25-year-old Sheldon Smith was headed down the wrong path. But once he had his daughter, he became a different man.

Smith, who founded The Dovetail Project, is committed to not just his daughter, but to the success of young fathers of color. 

From Chicago Sun-Times:

Smith, of Avalon Park, runs a program that’s been turning boys into men, then fathers, since March 2010.

“First, we teach manhood,” says Smith, chatting at the East 47th Street offices of his fatherhood initiative program, which last week graduated 12 men between ages 17 and 24, considered at-risk or high-risk and hailing from communities including Avalon Park, Englewood and Roseland.

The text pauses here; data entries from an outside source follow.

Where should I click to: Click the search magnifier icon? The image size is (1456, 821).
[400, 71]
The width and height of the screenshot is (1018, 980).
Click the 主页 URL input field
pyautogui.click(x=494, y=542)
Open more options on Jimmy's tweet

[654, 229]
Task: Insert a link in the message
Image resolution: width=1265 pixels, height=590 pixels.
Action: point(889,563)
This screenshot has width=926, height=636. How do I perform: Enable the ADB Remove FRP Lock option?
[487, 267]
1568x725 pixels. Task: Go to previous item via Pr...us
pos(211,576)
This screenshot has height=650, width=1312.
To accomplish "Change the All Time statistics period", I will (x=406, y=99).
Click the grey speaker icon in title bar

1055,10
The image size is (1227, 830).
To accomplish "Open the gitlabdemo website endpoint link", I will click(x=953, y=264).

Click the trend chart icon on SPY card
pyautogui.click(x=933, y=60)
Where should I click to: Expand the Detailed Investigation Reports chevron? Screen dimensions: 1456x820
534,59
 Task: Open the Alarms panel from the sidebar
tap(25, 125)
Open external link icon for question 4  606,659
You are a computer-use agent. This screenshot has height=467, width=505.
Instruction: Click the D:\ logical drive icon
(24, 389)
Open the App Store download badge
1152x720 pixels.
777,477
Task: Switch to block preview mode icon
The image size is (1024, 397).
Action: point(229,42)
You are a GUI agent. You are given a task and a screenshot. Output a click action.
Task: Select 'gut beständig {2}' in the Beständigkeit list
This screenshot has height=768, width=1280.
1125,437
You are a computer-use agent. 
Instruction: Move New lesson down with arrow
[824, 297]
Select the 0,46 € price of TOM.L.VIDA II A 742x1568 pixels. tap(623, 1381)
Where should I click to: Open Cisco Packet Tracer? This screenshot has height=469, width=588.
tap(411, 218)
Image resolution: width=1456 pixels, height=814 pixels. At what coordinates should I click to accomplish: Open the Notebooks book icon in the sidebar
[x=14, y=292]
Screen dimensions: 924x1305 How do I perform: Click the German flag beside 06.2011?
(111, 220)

As a teen, Smith shared their characteristics — growing up in Woodlawn, one of five children of his mother, Lilly Armstrong, who had her first child at 14, her last at 21. Smith’s mother and father separated when he was in elementary school.

“My father was primarily in and out of my life, in and out of jail,” he says. “My mother struggled raising us.

“A strong woman. Stayed dedicated to her children. All five of us are doing very successful things today.”

Read more at Chicago Sun-Times

Smith’s program uses a curriculum created out of his desire to help young fathers like himself, with input from experts at the University of Chicago. It provides participants with parenting, life and job-readiness skills over the course of 12 weeks.

Smith knows the importance of making good decisions. Despite being a star athlete at Chicago Vocational High School, he was arrested for armed robbery at just 16.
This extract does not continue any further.